彬光らしさを感じさせるのは「脱獄死刑囚」と表題作「妖術師」ぐらいのものでしょうか。
乱歩、正史の非名探偵ものにはそれぞれに貫禄があって、下手をすると名探偵
が登場する短篇よりも世評が高いものがあったりしますが、高木彬光にはその
定理はあてはまらないような印象を受けました。
169. 2005年03月22日 06時59分30秒
投稿:庵本譚
2月20日「消えた山高帽子」翔田寛(東京創元社)
歴史推理の新星による横浜「ホームズ」ストーリー。実在した英国人新聞記者
ワーグマンをホームズ役に、実材したのだかどうだか判らない医師ウィリアムズを
ワトソン役に据えた軽快な連作。
闇を舞う逆さ首、人を襲う幽霊といった怪異の謎を「最後の敵討ち」に絡めて
鮮やかに解き明かす登場編「坂の上のゴースト」
現代版シャイロックと異名をとる強欲で吝嗇な英国人投資家が白装束で切腹して果てる。
虐待と馳走に惑う虐げられた人々の錯綜が謎を呼ぶ「ジェントルマン・ハラキリ事件」
歌舞伎役者が招かれた園遊会で山高帽子が消えてしまう。
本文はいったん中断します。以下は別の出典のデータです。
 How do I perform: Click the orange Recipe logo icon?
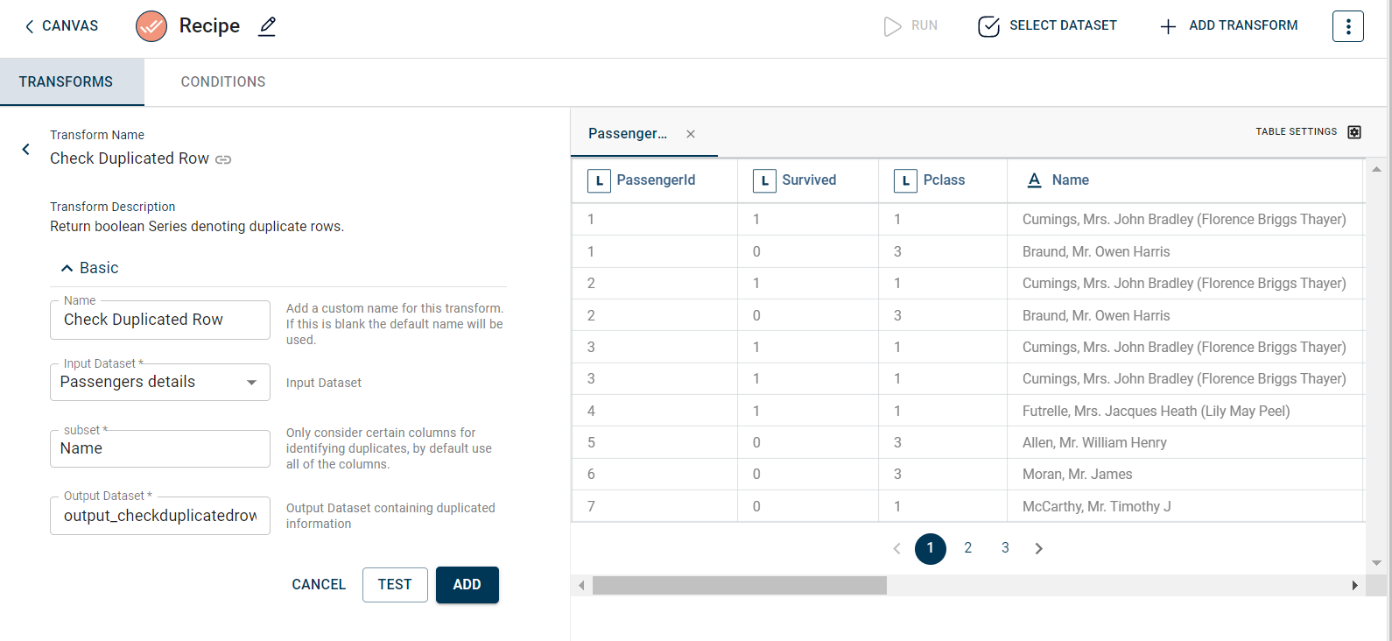(151, 26)
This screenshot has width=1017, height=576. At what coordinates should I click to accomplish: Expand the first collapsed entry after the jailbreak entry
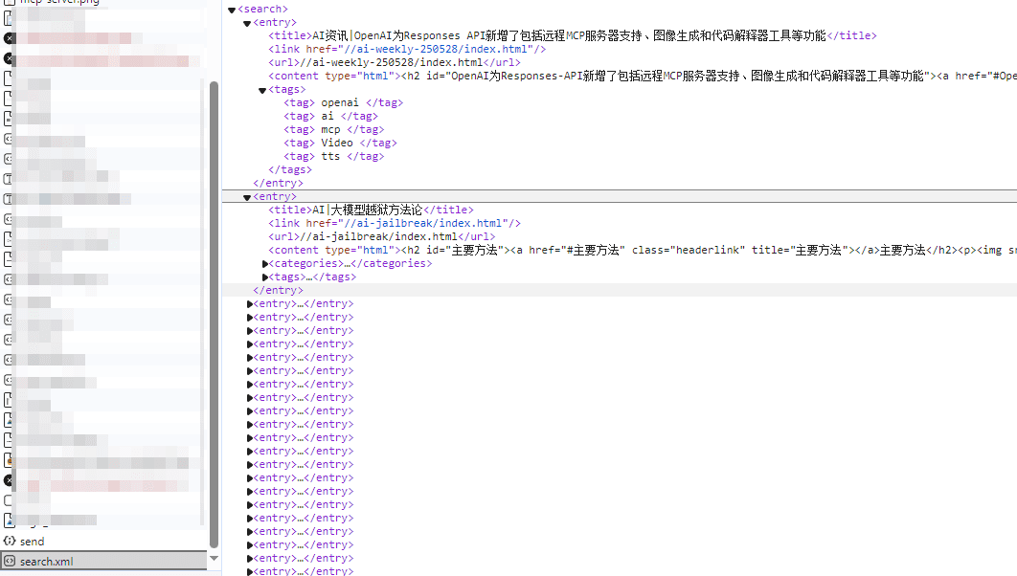click(250, 304)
事件に潜む若き恋人
たちの悲劇とは?仮名手本ロミオとジュリエットに千両役者が見栄を切る表題作「消えた山高帽子」
洋娼を母に持った幸薄い姉弟。過去の迷宮入りが殺人を切っ掛けに正気を失った姉。
だが、尚もその命が狙われる。ダイイングメッセージと日本人心の傷に挑む「神無月の
ララバイ」
聖誕生教会で起きた血の惨劇。喪われた聖画が暴く秘密の正体とは?かしこくも
鮮やかな逆転の構図「ウエンズデーの悪魔」
いずれも当時の日本の風俗を巧く織り込んだサプライズの光る佳作揃い。
中でも「ウエンズデーの悪魔」の視覚に訴えた衝撃のエンディングには拍手喝采
であります。「和物はちょっと」という舶来かぶれのミステリファンも、この
作品だけは読んでおいて損はありません。
168. 2005年03月22日 06時58分30秒
投稿:庵本譚
2月19日「探偵学入門」マイケル・Z・リューイン(ポケミス)
多彩なキャラクターを使い分け、職人芸の赴くままに書いたオムニバス短篇集。
処女作をみても、近作の探偵家族をみても、随分と知的ユーモアセンスの
人なのだ、という事が再認識できます(もっとも「殺し屋」の分野はローレンス・
ブロックの敵になりえていないように感じました)
が、なんといっても白眉はダン・クエール副大統領を主人公にした2編の爆笑
ミステリでしょう。ここまで実在の政治家をネタにして、笑わせる事ができるのは
いしいひさいちかアート・バックウォルドぐらいかと思っていたのですが、認識を改めました。
もし、リューインが副大統領ダニー・シリーズ2作のみの人でも、ミステリの
歴史に名を残したのではないでしょうか。リチャード・マシスンの名探偵群像
とは趣を異にする「迷探偵群像」が編まれるとすれば、絶対に外す事のできない
作品です。この2作のためだけにこの作品集を買う値打ちがあると断言してしまいます。